TEXT SECTION
In July 2018 I gave a workshop on Western medical acupuncture theory and techniques to a group of Chinese Medicine doctors in Lanzhou New District. The workshop lasted a little over 4 days, and the participants did not seem to be familiar with periosteal needling.
I was aware that in other parts of China the use of mini-scalpel acupuncture or acupotomy was used, although I don’t think it is very widely used in practice. The needles are more like tiny chisels than scalpels in appearance, and they are sometimes targeted at soft tissue attachments to bone, but this is not at all like the periosteal needling with filiform acupuncture needles described by Felix Mann.[1–3]
As Western practitioners we often assume that in China acupuncture universally involves very strong needling techniques, but my translator, a doctor trained in integrative medicine (effectively a variety of Chinese medicine), gave me a different impression. She was relatively sensitive to needling herself, so I chose her to demonstrate the technique on me under my guidance. She had never needled onto periosteum before, as you can see from the video…
Felix Mann writes in 2000 that periosteal acupuncture was one of the most important inventions of his medical career. He first started using the technique around 1963, and chose to call it periosteal acupuncture rather than bone acupuncture or osteopuncture because periosteum has a rich innervation and bone does not. So the name reflects the idea that acupuncture is primarily a form of nerve stimulation.

INFORMATION SUPPLIED

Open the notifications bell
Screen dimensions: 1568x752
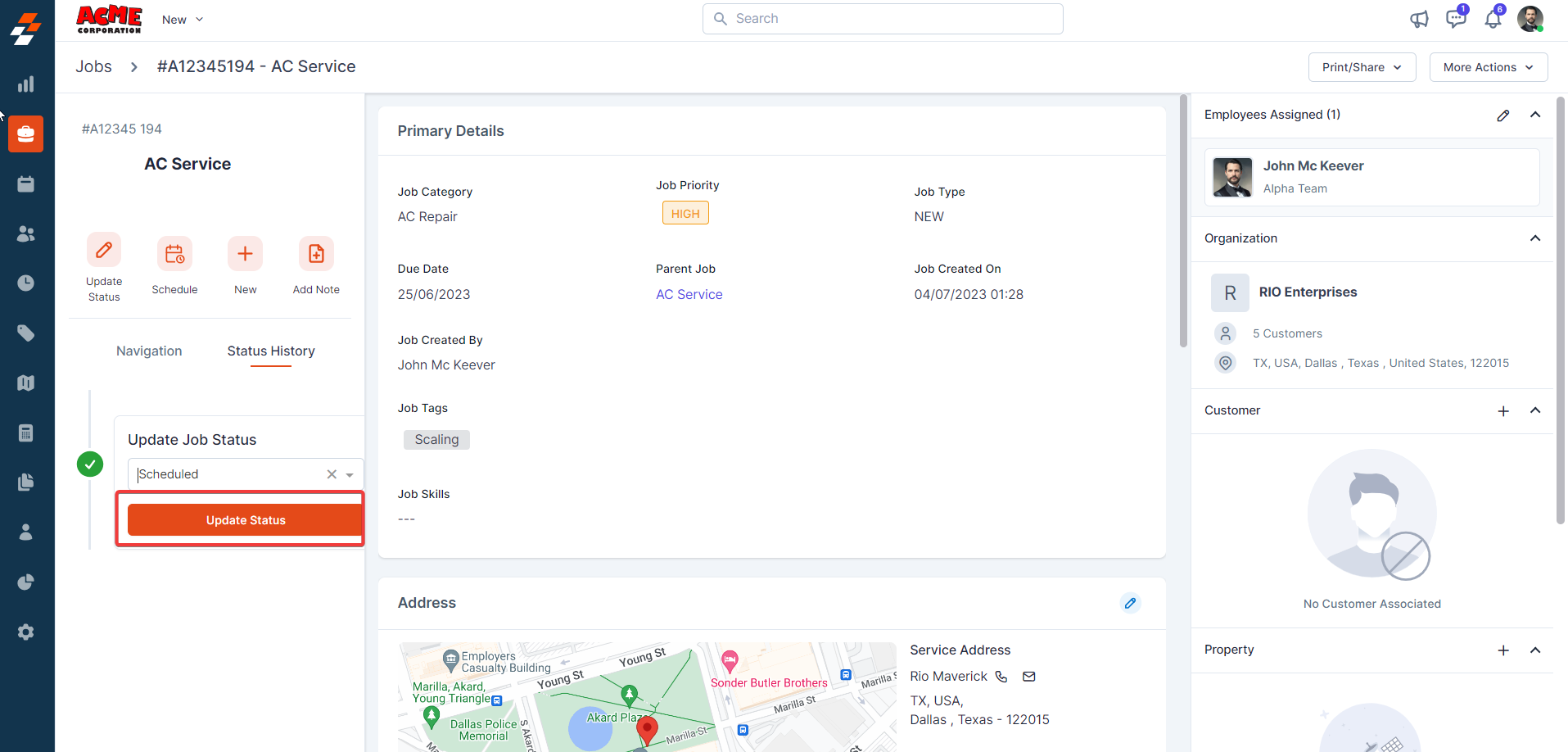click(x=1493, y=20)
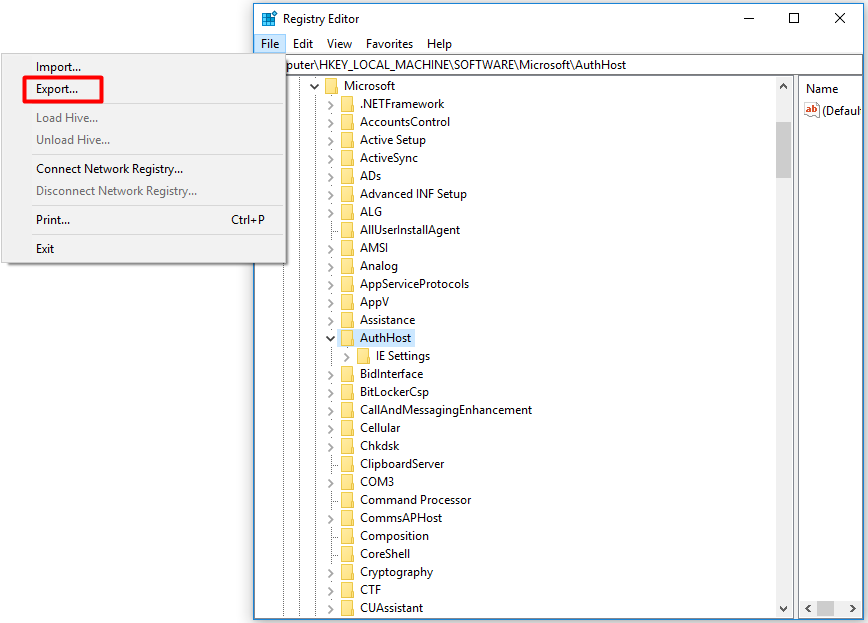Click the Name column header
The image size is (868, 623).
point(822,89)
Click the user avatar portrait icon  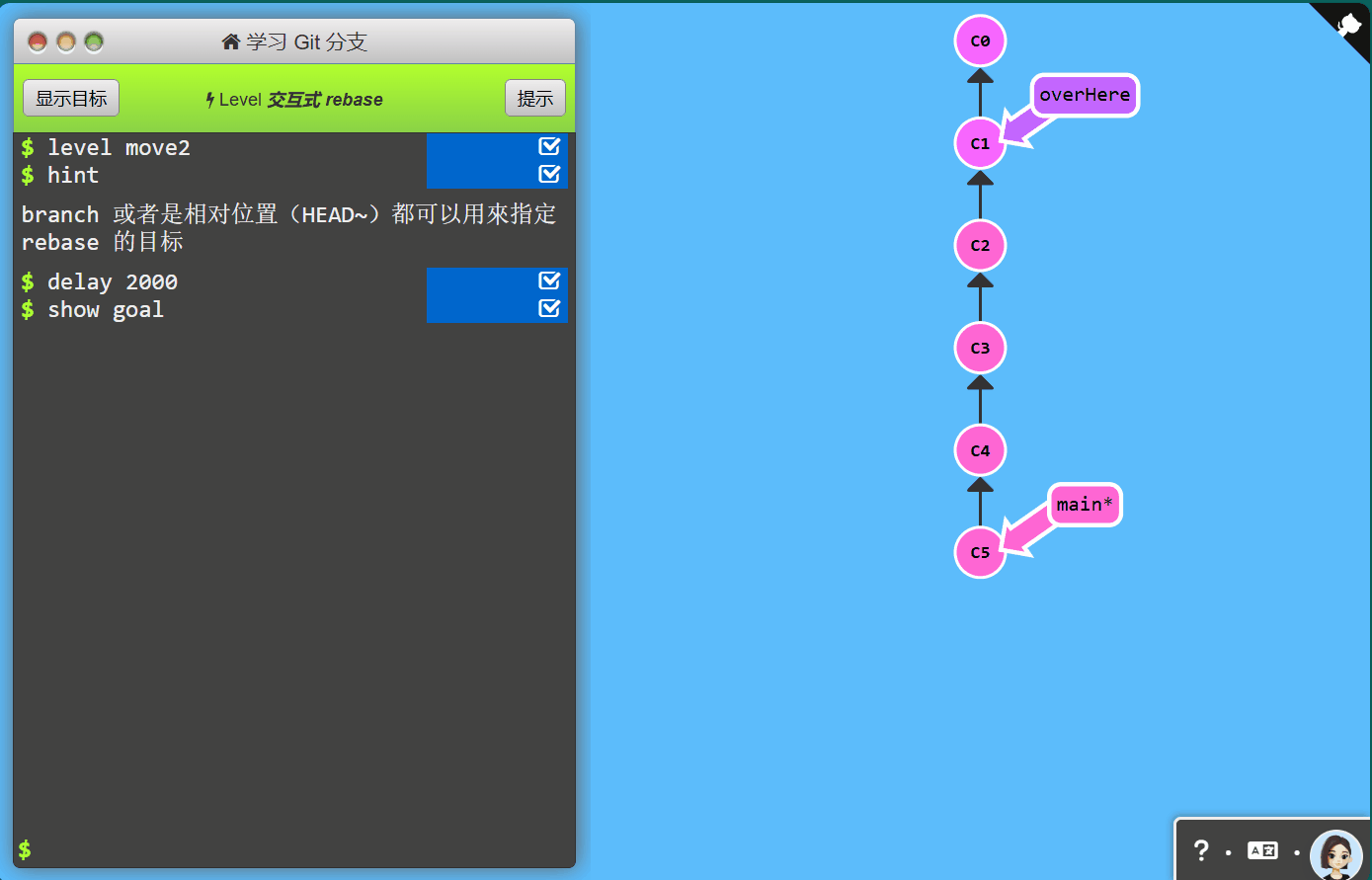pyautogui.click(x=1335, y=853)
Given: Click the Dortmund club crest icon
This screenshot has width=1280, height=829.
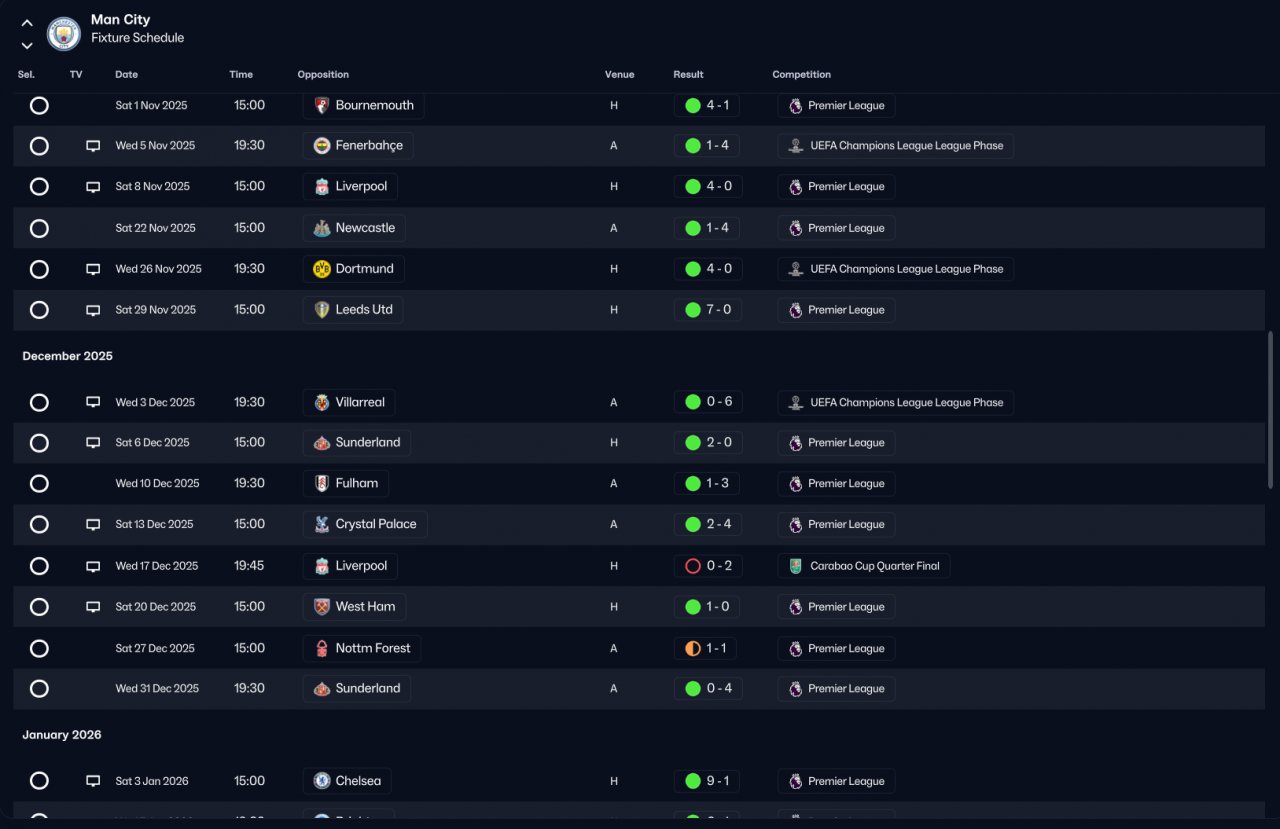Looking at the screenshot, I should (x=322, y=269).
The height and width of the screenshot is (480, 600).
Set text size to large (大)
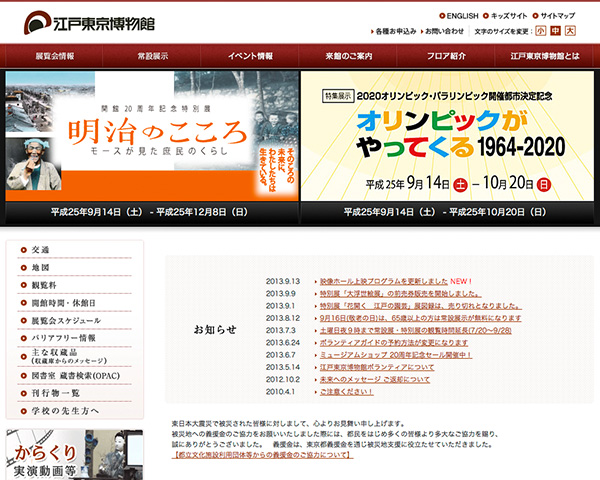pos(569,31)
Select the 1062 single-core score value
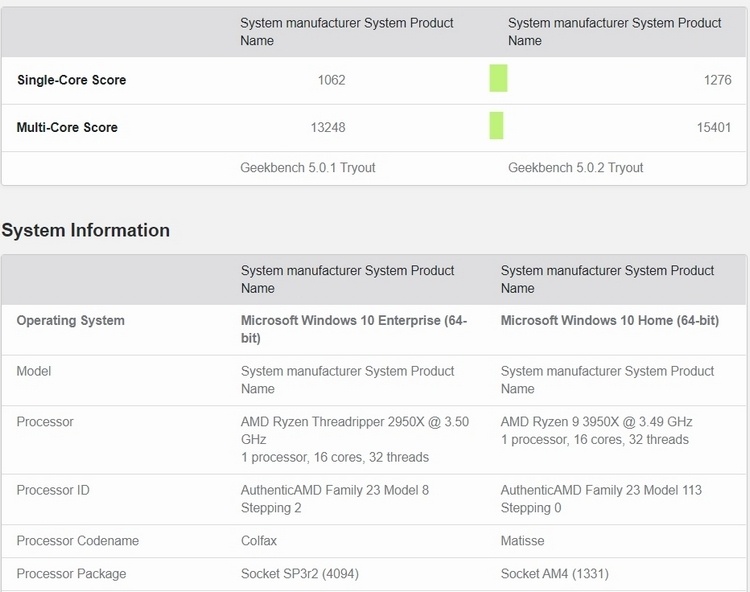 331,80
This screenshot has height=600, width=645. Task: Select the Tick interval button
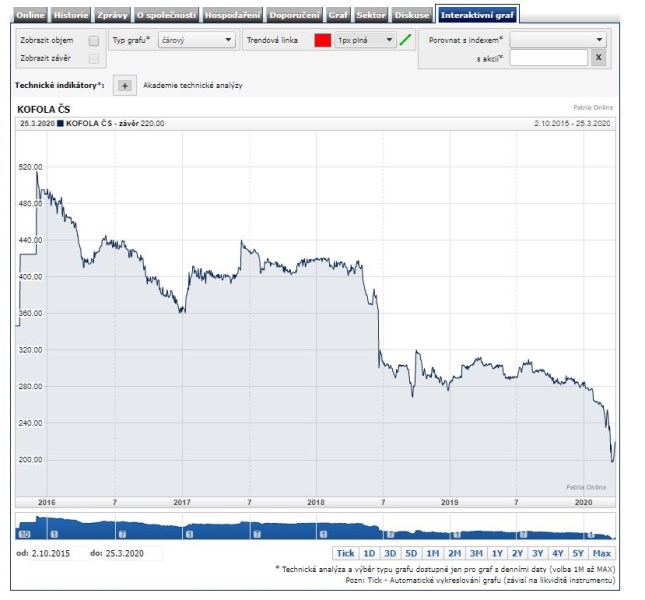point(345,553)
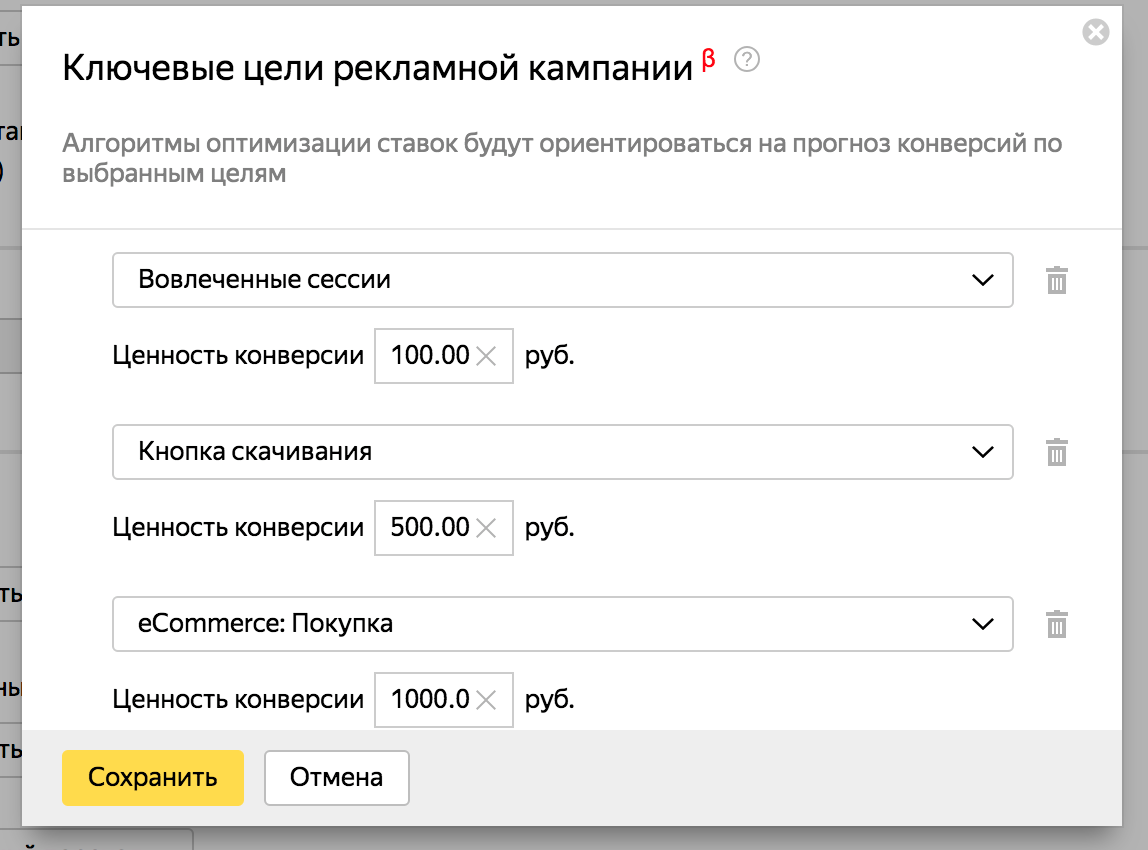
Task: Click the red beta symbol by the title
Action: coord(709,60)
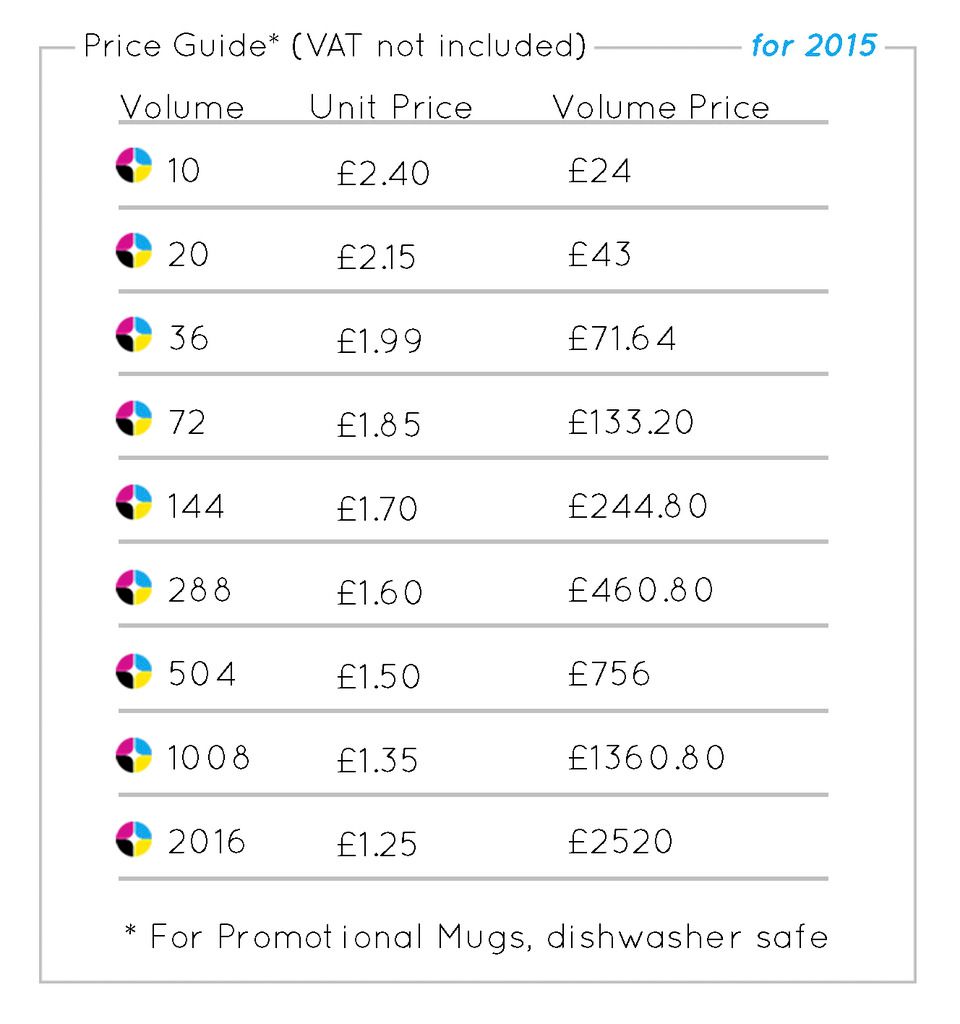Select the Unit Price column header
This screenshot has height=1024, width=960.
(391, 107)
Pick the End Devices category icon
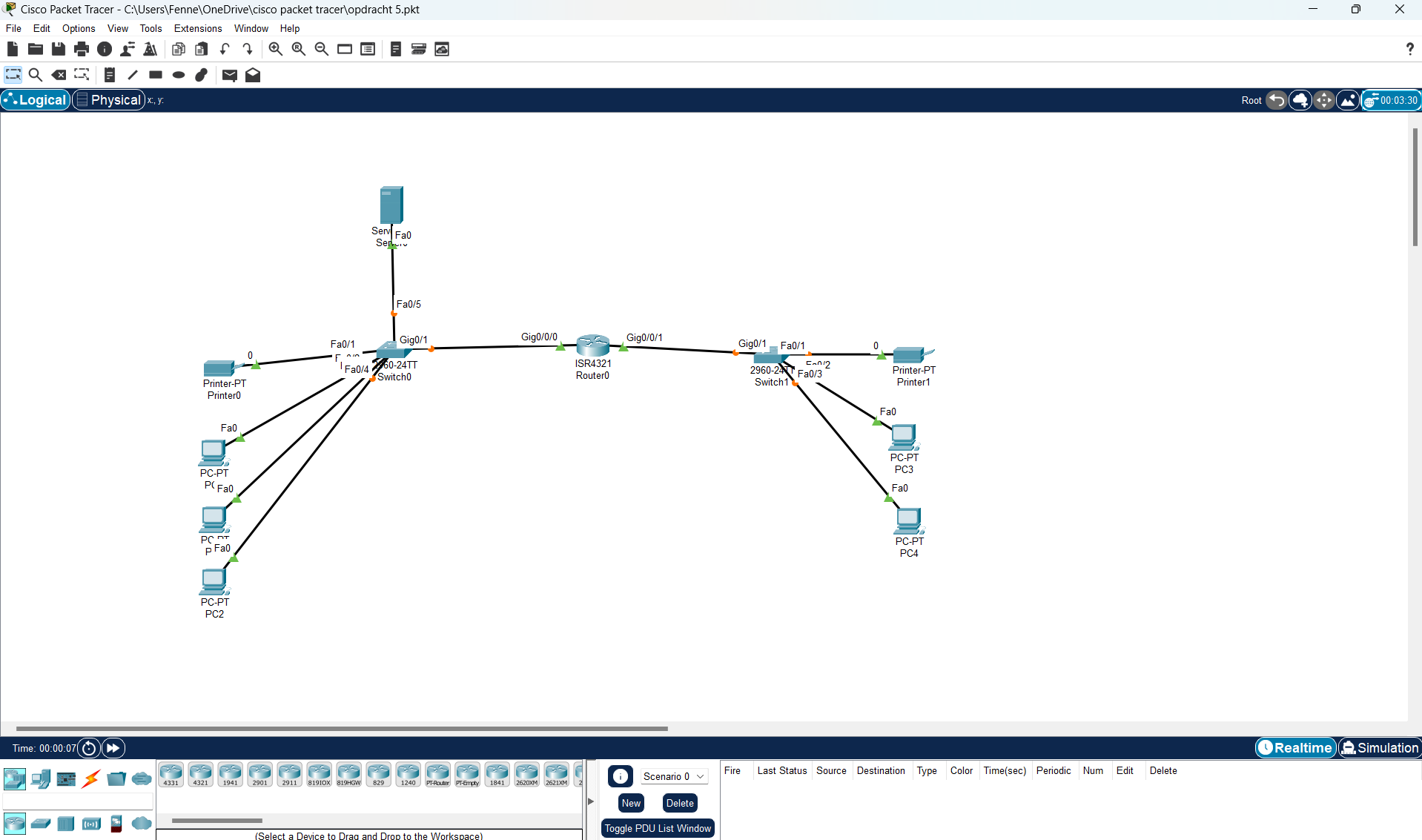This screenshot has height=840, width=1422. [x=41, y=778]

TASK REQUIREMENTS
a) Update the part of the article on periosteal needling that opens with the words containing "In July 2018" and closes with "with periosteal needling.", and give it again with "Chinese Medicine doctors" replaced by "Chinese medicine practitioners".
b) Rewrite the paragraph of the article on periosteal needling that begins "Felix Mann writes in 2000" as a short bulleted list that keeps its main facts.
c) According to the article on periosteal needling, around what year did Felix Mann first start using periosteal acupuncture?

EXPECTED OUTPUTS
a)
In July 2018 I gave a workshop on Western medical acupuncture theory and techniques to a group of Chinese medicine practitioners in Lanzhou New District. The workshop lasted a little over 4 days, and the participants did not seem to be familiar with periosteal needling.

b)
- In 2000, Felix Mann wrote that periosteal acupuncture was one of the most important inventions of his medical career.
- He first began using the technique around 1963.
- He called it periosteal acupuncture rather than bone acupuncture or osteopuncture, because periosteum has a rich innervation and bone does not.
- The name reflects the idea that acupuncture is primarily a form of nerve stimulation.

c) Around 1963.